Diez cosas que me gustan de viajar por la vieja Castilla
Hay muchas más, pero aquí les ofrezco diez buenas razones para viajar por Castilla.
A todos nos gustan los paisajes espectaculares: exuberantes de verde, deslumbrantes de nieve en los picos de las grandes montañas o atronadores bajo enormes cataratas. A mí, además, me atraen especialmente otros más modestos, por decirlo de alguna forma, en los que es visible la interacción de la naturaleza y el hombre, en los que la mirada se puede deslizar tranquilamente y sin grandes sobresaltos.
Por ejemplo, el paisaje castellano, despreciado por algunos por monótono pero al que yo siempre he encontrando un punto minimalista muy interesante. Un panorama que puede parecerte vacío, pero que está lleno de perspectivas bellísimas, que sabe a trigo y a tierra y a vino y que es, en resumen, una razón estupenda para viajar por Castilla y un placer del que disfruto casi cada vez que salgo de Madrid.
Otra cosa especial de Castilla son sus villas, cargadas de historias de reinas y de reyes, literarias. Las hay con aire de frontera, quizá porque lo fueron durante siglos; las hay con aire de mercado, con castillos, con plazas en las que aún se adivina el festejo taurino. Medina del Campo, Peñafiel, Tordesillas, Almagro, Lerma… cada pueblo es tan personal y distinto como inequívocamente castellano.
Villas y ciudades en las que no es difícil encontrar estrechas callejuelas de antiguas juderías, que uno pasea perdiendo un poco la consciencia de estar en el siglo XXI, porque hay veces en esta tierra en las que la distancia es a su modo tiempo, y se diría que recorremos ambos al mismo tiempo y alejándonos de Madrid nos alejamos del presente.
Me gustan también las murallas de Castilla, no sólo las de Ávila, impresionantes y con una fama merecida, también las de sitios más pequeños que aún las conservan aunque sea en parte, Urueña, Yepes, Calatañazor… Lugares guerreros, pueblos valientes en los que hoy en día nos parece que esos grandes muros están casi más destinados a luchar contra el frío invierno castellano que para la batalla.
Y qué decir de sus iglesias, algunas conocidas catedrales monumentales, pero también inesperadas y gigantescas maravillas, desproporcionadas respecto a la pequeña villa que las rodea, como en Sigüenza o el Burgo de Osma. O esas pequeñas joyas románicas que encuentras aquí y allá –vayan a Frómista o algunos pueblos de Segovia- y que testimonian el trabajo de genios, arquitectos, escultores o incluso pintores que probablemente jamás sospecharon que lo eran y que ocho o nueve siglos después admiraríamos su obra ya inmortal.

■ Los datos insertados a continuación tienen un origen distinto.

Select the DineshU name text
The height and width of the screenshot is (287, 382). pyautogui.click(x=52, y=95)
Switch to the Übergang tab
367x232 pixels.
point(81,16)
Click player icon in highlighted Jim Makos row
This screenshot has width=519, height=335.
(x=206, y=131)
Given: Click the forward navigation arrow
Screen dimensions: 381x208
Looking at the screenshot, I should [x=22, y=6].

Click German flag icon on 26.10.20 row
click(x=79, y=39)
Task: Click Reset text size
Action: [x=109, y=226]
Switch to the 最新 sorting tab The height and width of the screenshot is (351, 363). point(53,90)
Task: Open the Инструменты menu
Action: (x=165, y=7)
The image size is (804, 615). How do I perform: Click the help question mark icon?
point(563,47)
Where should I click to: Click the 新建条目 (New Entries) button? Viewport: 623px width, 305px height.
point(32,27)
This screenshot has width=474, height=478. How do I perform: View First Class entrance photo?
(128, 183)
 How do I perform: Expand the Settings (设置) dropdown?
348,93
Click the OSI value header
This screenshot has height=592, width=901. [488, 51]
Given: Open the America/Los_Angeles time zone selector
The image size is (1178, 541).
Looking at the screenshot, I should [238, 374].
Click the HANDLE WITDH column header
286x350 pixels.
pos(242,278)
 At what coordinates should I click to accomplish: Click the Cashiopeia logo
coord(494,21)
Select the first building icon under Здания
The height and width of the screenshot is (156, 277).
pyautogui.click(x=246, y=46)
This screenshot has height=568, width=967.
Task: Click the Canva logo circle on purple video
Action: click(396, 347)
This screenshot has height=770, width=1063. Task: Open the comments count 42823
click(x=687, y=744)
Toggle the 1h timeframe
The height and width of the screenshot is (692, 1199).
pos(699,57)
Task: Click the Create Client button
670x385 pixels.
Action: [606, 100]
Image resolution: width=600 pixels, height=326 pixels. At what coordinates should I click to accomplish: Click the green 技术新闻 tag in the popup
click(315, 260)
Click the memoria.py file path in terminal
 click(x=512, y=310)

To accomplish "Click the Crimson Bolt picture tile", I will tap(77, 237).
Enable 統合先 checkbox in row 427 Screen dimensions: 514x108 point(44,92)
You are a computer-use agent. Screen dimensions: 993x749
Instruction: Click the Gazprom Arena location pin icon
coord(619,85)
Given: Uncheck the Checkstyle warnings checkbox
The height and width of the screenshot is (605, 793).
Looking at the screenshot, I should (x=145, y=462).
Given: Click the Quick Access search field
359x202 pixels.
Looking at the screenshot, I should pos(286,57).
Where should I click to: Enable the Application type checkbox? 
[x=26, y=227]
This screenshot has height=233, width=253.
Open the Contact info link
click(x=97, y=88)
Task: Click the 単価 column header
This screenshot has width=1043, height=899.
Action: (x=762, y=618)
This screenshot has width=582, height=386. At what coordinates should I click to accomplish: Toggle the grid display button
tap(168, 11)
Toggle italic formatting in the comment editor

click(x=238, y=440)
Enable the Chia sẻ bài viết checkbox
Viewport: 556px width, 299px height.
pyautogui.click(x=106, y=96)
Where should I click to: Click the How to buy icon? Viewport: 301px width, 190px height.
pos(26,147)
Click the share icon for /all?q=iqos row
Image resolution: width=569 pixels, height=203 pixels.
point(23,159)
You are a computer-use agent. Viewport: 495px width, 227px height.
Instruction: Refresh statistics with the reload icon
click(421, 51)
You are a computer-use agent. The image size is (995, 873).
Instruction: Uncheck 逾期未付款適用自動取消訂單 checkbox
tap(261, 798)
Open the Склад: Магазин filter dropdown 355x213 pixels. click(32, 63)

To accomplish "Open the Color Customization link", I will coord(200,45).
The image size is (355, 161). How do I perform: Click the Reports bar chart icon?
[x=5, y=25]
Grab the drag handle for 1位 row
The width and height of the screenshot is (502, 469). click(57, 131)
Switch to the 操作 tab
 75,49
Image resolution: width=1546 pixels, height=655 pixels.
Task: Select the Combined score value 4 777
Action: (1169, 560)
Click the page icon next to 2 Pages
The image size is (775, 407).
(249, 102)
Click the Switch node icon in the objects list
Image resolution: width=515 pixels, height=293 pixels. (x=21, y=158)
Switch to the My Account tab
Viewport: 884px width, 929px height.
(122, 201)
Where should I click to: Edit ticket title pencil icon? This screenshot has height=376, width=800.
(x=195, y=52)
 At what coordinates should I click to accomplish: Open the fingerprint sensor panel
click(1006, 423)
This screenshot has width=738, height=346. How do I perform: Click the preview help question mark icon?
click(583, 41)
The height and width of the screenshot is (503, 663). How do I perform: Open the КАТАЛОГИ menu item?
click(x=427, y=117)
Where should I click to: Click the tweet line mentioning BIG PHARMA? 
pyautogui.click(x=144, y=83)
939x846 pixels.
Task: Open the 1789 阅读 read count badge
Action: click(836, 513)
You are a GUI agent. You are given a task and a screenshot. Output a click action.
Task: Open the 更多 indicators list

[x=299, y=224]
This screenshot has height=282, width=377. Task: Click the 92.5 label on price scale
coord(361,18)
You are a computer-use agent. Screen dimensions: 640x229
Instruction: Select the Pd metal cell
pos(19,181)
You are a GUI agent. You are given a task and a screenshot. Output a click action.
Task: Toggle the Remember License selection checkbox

Disfruto de aquellos lugares que el agua y el tiempo han labrado durante milenios, hoces como las del Duratón, cañones como el del Río Lobos, barrancos como los de Molina de Aragón, lugares en los que no es difícil encontrarte con el majestuoso vuelo del buitre.
Viajar por esta tierra grande es particularmente gozoso cuando llegamos a sus zonas vitivinícolas, cerca del Duero donde el paisaje se levanta en suaves colinas y pequeños y mullidos valles, con la vid alternándose con los cereales; o en la Mancha, donde se diría que el mismo sarmiento se repite hasta el infinito en líneas paralelas dibujadas con escuadra y cartabón sobre un papel hecho de terrones de tierra oscura.
Un viaje, finalmente, que es especialmente placentero cuando llega la hora de comer –aunque aquí la palabra más adecuada quizá sea yantar-, con el lechazo o el cochinillo esperándonos, con verduras y legumbres espectaculares, con las brasas siempre preparadas, el fuego lento y una comida sencilla, recia, que se cuece despacio en su propio jugo y que, alejada de modas y modos minimalistas, siempre te hace levantarte de la mesa con esa sensación, tan castellana, de que lo que has comido puede ser combustible para una semana.
Pero lo mejor es, probablemente, que todo esto se disfruta con la gente de Castilla, seria y amable, gente cuya palabra es ley, que no está para gilipolleces. Grandes y al mismo tiempo cercanos, como su paisaje, sus iglesias o sus murallas. Gente que, quizás, ha ido modelando su tierra al mismo tiempo que ésta los modelaba a ellos, durante siglos o milenios. Y quizá por eso –o por todo lo demás- es un placer tan especial visitarlos a ambos.